_STATED EXERCISE:_
Retype the lines from the one containing "800x800 pixels. Task: Select" through the last line, with both of those lines included.
-- start RECORD EXCERPTS --
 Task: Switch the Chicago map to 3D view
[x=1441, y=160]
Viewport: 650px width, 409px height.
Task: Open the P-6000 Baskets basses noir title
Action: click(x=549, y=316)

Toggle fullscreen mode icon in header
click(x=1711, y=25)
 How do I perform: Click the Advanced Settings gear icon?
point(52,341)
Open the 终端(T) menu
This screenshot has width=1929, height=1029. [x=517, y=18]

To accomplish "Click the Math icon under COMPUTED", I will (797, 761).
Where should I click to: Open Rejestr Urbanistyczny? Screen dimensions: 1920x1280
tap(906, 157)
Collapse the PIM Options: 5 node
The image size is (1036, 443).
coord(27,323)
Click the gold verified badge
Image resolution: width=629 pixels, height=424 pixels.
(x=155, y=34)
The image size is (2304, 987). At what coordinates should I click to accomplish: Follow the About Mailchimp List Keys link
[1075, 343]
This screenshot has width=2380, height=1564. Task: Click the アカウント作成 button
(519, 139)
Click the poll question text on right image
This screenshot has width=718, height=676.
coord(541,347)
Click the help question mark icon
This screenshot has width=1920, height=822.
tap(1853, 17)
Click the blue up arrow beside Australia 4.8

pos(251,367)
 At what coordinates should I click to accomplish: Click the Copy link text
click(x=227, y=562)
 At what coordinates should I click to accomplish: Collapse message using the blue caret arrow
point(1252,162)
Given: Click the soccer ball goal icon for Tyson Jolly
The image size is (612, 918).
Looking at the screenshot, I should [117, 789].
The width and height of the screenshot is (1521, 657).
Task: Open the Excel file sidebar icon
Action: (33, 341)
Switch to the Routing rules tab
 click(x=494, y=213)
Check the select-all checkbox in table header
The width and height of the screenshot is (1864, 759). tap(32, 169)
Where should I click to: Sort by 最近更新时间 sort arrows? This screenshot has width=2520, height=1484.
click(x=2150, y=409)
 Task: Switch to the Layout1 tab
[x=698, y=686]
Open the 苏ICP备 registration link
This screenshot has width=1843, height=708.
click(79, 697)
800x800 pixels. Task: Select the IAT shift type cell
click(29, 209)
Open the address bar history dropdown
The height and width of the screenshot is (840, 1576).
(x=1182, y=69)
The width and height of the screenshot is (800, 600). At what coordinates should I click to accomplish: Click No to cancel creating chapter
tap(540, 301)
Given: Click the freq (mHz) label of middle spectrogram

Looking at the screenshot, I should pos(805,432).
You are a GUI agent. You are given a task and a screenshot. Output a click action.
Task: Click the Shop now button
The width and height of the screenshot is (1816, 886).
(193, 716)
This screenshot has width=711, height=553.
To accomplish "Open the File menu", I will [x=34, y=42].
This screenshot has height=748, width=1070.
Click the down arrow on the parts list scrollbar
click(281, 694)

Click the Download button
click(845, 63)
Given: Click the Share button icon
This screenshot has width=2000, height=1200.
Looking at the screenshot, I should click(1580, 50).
-- end RECORD EXCERPTS --
_ANSWER TO THIS TASK:_
800x800 pixels. Task: Select the IAT shift type cell
click(29, 209)
Open the address bar history dropdown
The height and width of the screenshot is (840, 1576).
(x=1182, y=69)
The width and height of the screenshot is (800, 600). At what coordinates should I click to accomplish: Click No to cancel creating chapter
tap(540, 301)
Given: Click the freq (mHz) label of middle spectrogram

Looking at the screenshot, I should pos(805,432).
You are a GUI agent. You are given a task and a screenshot. Output a click action.
Task: Click the Shop now button
The width and height of the screenshot is (1816, 886).
(193, 716)
This screenshot has width=711, height=553.
To accomplish "Open the File menu", I will [x=34, y=42].
This screenshot has height=748, width=1070.
Click the down arrow on the parts list scrollbar
click(281, 694)

Click the Download button
click(845, 63)
Given: Click the Share button icon
This screenshot has width=2000, height=1200.
Looking at the screenshot, I should click(1580, 50).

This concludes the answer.